Há a ideia de que a ciência moderna representa o puro
pensamento. De facto, esta ideia encontra algum repouso na “ética científica”
do “posso, logo devo”. Contudo, um cuidado olhar depressa mostrará que a
ciência moderna é, não o pensamento puro, muito menos a razão pura, mas sim o
senso-comum (e, também, o “sensus-comunis”

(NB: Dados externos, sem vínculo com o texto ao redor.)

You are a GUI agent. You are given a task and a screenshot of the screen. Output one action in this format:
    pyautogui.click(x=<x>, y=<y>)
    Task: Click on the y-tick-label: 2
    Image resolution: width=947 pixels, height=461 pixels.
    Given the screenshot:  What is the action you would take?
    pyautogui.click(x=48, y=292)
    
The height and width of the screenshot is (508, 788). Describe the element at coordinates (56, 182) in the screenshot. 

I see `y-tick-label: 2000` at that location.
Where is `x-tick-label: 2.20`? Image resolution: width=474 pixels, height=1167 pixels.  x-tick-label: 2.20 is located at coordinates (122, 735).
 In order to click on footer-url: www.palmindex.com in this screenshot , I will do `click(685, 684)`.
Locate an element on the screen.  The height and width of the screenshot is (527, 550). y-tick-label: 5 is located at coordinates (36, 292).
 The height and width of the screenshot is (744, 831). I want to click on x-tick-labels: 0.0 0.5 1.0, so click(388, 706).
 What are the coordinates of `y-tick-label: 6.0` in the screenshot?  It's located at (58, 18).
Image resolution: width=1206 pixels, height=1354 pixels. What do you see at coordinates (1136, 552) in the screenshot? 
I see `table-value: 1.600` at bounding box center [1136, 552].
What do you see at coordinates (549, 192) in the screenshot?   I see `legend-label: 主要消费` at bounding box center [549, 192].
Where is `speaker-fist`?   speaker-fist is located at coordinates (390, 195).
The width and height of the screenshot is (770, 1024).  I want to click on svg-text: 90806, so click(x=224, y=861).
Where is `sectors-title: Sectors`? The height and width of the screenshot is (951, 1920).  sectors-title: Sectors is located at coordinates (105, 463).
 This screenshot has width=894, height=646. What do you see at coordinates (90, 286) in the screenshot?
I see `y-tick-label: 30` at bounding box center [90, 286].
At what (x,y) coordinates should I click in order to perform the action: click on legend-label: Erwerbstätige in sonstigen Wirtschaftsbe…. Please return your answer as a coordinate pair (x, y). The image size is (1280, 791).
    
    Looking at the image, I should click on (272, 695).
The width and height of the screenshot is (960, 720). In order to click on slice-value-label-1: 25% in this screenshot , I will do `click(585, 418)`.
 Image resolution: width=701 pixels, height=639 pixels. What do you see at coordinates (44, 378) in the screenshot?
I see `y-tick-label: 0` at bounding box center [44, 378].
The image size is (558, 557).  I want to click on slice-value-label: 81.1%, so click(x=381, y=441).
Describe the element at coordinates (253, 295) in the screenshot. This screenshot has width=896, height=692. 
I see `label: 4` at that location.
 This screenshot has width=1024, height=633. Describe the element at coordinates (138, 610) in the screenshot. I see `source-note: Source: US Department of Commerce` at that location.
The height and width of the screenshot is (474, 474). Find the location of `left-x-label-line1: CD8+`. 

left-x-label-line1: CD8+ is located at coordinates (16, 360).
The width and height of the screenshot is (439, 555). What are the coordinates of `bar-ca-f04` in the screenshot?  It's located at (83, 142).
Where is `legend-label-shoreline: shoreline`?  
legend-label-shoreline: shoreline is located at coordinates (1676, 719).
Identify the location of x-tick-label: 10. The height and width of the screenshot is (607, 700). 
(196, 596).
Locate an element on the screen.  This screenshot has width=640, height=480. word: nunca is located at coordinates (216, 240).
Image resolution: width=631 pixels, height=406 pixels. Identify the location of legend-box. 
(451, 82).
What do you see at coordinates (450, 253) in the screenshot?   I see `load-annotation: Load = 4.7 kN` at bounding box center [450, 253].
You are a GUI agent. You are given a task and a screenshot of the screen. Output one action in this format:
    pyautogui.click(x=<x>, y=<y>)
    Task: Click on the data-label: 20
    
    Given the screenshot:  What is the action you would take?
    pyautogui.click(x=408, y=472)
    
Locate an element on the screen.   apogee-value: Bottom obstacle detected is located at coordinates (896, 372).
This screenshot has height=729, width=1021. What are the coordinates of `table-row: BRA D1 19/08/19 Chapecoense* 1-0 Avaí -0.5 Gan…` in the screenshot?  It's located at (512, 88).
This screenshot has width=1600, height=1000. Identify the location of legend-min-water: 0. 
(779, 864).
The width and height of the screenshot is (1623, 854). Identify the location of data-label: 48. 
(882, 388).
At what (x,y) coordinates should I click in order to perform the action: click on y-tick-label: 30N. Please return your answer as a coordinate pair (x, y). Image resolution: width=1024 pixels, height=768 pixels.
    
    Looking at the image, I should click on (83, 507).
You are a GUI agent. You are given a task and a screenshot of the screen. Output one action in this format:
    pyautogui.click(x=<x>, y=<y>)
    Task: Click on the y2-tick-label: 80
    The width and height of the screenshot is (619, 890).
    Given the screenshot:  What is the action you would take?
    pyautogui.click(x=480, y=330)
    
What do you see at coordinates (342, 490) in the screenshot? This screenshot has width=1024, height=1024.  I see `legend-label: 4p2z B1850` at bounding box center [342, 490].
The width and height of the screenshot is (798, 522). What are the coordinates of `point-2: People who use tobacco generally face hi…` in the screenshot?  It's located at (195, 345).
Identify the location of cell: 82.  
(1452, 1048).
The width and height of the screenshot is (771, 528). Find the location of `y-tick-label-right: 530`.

– o qual não se confunde com o senso-comum) que se aventura no reino da
especulação… Por essa razão, a ciência não partilha da capacidade de pensamento
crítico própria do pensamento ou da razão pura. É precisamente deste aspecto
que a ciência moderna resgata a sua importância e o seu sucesso, na medida em
que a razão pura seria a sua destruição.
Ou seja, a razão do sucesso da ciência
reside na sua ausência de capacidade crítica. Isto não quer dizer que ela não
seja capaz de se rever, de se corrigir. Pelo contrário, a sua flexibilidade, o
seu progresso está sustentado na sua incapacidade crítica – precisamente na
medida em que a capacidade de pensamento crítico carrega consigo uma tendência
suicida.
Não importa quanto as teorias, as hipóteses, os exercícios
especulativos científicos se tenham afastado da verdade e da certeza sensível
de cada dia – não interessa quanto o cientista se afastou – no rebuliço do seu
laboratório ou na calma dos seus computadores – da experiência do senso-comum e
do sentido de realidade do “sensus-comunis”
– no fim do dia, como dizem os americanos, ele regressa a uma forma de
senso-comum, a uma forma de evidência e assim assegura, para a sua
investigação, o sentido de realidade e a forma de objectividade.
A respeito do texto acima cfr. Hannah Arendt, The Life of Mind / Thinking, Secker & Warburg, London, 1978, p. 55ss.